• Task brief: Your answer must consist of exactly the lines below, starting with the line with "Click the Task Manager title bar icon" and going on through the line with "The height and", and nothing else.

• Dataset entries:
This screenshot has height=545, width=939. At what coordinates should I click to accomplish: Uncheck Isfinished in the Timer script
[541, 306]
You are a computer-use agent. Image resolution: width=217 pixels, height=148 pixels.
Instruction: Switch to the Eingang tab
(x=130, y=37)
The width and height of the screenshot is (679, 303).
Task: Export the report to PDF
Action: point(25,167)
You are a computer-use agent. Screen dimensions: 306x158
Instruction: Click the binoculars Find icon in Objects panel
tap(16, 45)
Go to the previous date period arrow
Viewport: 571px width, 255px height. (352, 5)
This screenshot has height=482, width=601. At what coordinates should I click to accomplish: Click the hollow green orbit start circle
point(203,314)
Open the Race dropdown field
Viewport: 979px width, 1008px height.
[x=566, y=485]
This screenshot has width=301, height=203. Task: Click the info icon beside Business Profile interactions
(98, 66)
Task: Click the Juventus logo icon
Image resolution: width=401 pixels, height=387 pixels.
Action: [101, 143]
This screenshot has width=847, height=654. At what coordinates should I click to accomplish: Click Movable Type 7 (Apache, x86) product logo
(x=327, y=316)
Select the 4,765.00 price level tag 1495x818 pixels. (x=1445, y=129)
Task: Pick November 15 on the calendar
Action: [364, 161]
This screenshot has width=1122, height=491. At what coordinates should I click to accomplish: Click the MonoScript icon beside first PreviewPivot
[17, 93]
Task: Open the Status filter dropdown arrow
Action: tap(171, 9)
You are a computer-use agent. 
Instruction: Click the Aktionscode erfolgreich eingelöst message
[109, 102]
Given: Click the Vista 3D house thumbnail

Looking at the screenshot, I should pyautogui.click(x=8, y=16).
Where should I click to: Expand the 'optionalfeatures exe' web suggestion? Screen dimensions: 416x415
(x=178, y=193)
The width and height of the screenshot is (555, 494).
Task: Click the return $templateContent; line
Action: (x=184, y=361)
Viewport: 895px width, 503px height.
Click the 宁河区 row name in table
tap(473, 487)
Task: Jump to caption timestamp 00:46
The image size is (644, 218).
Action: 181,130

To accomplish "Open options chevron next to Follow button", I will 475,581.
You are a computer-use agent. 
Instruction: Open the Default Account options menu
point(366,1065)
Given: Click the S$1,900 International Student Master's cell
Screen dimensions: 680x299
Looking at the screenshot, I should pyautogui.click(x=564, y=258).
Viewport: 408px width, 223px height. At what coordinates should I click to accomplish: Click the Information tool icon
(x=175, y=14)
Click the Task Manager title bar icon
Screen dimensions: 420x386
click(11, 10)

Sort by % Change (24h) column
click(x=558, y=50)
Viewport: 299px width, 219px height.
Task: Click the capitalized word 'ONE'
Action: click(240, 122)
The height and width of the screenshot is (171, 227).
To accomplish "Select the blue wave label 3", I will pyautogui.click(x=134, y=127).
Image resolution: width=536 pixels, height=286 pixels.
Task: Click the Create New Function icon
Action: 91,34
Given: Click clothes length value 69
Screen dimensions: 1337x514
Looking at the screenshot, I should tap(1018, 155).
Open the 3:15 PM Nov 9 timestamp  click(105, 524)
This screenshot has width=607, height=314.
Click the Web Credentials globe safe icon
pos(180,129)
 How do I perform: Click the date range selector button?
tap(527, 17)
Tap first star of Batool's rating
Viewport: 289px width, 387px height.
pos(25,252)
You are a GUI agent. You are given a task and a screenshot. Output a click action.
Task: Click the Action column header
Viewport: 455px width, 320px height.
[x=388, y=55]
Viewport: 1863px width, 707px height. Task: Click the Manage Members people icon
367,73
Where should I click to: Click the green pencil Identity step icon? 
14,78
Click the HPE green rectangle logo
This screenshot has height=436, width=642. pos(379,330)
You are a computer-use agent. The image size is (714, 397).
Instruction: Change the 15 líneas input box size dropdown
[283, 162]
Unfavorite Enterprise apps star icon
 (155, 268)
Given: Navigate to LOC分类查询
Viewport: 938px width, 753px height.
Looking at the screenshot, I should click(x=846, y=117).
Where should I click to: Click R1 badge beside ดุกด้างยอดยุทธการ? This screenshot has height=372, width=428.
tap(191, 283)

• Exercise output:
Click the Task Manager title bar icon
Screen dimensions: 420x386
click(11, 10)

Sort by % Change (24h) column
click(x=558, y=50)
Viewport: 299px width, 219px height.
Task: Click the capitalized word 'ONE'
Action: click(240, 122)
The height and width of the screenshot is (171, 227).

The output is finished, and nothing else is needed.